**Data for analysis**
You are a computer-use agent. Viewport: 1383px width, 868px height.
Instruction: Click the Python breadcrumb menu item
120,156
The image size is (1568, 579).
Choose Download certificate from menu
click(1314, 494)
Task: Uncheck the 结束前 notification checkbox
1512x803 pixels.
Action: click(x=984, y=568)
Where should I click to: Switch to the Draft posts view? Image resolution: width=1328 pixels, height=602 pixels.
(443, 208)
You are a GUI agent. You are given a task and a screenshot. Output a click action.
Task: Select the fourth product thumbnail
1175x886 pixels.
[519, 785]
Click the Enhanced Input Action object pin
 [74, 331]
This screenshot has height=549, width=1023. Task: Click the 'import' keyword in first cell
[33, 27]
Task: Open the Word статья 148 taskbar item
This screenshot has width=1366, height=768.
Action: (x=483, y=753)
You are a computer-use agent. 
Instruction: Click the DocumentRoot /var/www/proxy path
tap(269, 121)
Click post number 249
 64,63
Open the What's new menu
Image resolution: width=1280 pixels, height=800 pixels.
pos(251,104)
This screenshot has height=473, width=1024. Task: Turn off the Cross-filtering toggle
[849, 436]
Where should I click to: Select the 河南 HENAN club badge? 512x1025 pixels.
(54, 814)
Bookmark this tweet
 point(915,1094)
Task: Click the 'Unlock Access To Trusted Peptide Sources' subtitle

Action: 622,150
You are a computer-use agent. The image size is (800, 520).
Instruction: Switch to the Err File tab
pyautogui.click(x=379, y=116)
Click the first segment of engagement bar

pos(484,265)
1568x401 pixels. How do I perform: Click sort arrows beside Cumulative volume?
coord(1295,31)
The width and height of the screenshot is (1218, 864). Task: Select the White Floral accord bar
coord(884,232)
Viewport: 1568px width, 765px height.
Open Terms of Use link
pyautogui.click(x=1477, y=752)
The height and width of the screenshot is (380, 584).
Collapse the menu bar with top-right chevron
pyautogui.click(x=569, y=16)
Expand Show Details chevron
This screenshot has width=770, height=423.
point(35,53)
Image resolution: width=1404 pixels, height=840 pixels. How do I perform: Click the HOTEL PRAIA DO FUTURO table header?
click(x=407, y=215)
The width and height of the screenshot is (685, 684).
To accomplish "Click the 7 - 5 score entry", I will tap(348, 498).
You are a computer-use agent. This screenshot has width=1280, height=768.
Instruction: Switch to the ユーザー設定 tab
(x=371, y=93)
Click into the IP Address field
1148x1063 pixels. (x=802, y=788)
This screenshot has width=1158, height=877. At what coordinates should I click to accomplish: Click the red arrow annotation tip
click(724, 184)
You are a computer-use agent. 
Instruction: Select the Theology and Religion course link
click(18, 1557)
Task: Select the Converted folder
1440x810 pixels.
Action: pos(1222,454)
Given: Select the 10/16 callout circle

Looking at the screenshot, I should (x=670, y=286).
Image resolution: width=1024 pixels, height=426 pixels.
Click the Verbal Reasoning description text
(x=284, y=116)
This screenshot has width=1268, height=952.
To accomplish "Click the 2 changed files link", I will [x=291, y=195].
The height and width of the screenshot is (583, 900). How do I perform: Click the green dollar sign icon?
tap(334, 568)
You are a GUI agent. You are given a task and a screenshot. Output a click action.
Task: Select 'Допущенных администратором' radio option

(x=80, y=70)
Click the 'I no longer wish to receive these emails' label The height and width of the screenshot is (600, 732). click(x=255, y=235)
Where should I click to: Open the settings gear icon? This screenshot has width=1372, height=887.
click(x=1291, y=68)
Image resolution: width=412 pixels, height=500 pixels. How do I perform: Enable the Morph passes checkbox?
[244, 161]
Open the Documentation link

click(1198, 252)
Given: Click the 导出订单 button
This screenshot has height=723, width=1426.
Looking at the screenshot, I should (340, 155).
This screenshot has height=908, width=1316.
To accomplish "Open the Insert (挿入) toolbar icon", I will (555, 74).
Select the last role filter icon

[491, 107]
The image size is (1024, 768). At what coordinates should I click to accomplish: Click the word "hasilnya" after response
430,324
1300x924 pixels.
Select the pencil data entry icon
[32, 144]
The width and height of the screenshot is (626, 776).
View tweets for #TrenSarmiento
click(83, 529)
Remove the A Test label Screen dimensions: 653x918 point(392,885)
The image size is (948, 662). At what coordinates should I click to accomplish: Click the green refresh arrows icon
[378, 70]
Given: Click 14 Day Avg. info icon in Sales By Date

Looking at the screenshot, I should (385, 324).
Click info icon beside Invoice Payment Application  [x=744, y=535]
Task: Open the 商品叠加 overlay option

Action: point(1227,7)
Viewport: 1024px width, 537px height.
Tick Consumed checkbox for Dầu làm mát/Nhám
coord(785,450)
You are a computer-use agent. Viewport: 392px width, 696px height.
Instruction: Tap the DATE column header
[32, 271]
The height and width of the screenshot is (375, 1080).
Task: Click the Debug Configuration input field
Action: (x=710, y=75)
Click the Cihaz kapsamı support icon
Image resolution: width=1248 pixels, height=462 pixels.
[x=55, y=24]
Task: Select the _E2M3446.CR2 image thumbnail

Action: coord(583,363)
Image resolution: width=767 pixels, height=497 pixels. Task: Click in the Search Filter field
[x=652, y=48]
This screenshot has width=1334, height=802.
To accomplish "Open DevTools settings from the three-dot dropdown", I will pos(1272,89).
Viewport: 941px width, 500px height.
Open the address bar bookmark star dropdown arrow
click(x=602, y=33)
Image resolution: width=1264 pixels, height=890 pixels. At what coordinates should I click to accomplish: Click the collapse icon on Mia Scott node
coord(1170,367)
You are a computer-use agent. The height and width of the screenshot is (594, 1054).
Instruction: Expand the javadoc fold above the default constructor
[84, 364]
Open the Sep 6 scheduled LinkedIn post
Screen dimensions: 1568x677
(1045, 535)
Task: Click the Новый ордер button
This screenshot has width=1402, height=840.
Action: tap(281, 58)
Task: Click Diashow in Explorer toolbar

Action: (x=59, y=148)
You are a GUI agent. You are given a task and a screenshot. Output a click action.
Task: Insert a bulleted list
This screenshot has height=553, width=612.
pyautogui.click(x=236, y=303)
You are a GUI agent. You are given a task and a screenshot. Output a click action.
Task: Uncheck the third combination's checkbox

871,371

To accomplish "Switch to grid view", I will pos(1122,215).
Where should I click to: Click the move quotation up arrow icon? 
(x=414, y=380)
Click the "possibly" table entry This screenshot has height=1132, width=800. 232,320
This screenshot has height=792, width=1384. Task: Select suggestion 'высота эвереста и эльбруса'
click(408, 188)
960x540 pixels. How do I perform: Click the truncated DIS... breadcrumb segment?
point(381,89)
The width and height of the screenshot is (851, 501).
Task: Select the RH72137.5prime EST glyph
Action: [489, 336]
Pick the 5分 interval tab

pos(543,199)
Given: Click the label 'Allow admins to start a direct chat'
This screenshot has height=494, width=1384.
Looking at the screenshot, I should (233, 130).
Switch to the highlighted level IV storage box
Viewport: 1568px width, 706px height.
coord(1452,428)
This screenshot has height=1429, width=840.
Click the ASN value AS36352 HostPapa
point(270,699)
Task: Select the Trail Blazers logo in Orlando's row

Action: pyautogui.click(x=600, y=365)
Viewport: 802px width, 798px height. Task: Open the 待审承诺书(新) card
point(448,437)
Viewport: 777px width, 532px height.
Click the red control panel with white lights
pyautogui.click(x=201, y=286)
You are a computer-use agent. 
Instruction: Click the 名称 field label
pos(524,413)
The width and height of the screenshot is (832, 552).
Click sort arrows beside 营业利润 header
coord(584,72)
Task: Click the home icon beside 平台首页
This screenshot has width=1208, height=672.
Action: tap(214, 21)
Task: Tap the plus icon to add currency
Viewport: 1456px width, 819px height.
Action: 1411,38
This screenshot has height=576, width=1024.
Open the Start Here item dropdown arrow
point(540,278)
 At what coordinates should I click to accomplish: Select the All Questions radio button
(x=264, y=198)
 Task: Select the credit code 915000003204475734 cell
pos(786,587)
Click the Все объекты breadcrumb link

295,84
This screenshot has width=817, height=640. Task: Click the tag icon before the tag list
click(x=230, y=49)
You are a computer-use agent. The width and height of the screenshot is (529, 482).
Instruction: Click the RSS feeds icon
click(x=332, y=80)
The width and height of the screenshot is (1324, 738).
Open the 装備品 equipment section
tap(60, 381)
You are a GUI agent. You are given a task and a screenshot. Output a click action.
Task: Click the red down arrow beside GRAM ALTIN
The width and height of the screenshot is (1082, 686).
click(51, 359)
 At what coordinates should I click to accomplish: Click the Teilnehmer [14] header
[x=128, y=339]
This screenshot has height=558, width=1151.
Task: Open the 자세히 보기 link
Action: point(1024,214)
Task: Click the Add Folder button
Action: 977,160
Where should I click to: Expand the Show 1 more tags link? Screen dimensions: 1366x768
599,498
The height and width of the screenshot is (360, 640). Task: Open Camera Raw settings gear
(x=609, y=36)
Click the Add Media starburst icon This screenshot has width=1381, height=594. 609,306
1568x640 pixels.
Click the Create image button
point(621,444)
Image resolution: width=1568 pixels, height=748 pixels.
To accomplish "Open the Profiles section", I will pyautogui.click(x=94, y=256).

**What is being asked**
Repeat exactly the lines above from the one with "This screenshot has height=494, width=1384." up to and including the one with "Viewport: 777px width, 532px height.". No other line belongs in the reply.

**Exercise solution**
This screenshot has height=494, width=1384.
Looking at the screenshot, I should (233, 130).
Switch to the highlighted level IV storage box
Viewport: 1568px width, 706px height.
coord(1452,428)
This screenshot has height=1429, width=840.
Click the ASN value AS36352 HostPapa
point(270,699)
Task: Select the Trail Blazers logo in Orlando's row

Action: pyautogui.click(x=600, y=365)
Viewport: 802px width, 798px height. Task: Open the 待审承诺书(新) card
point(448,437)
Viewport: 777px width, 532px height.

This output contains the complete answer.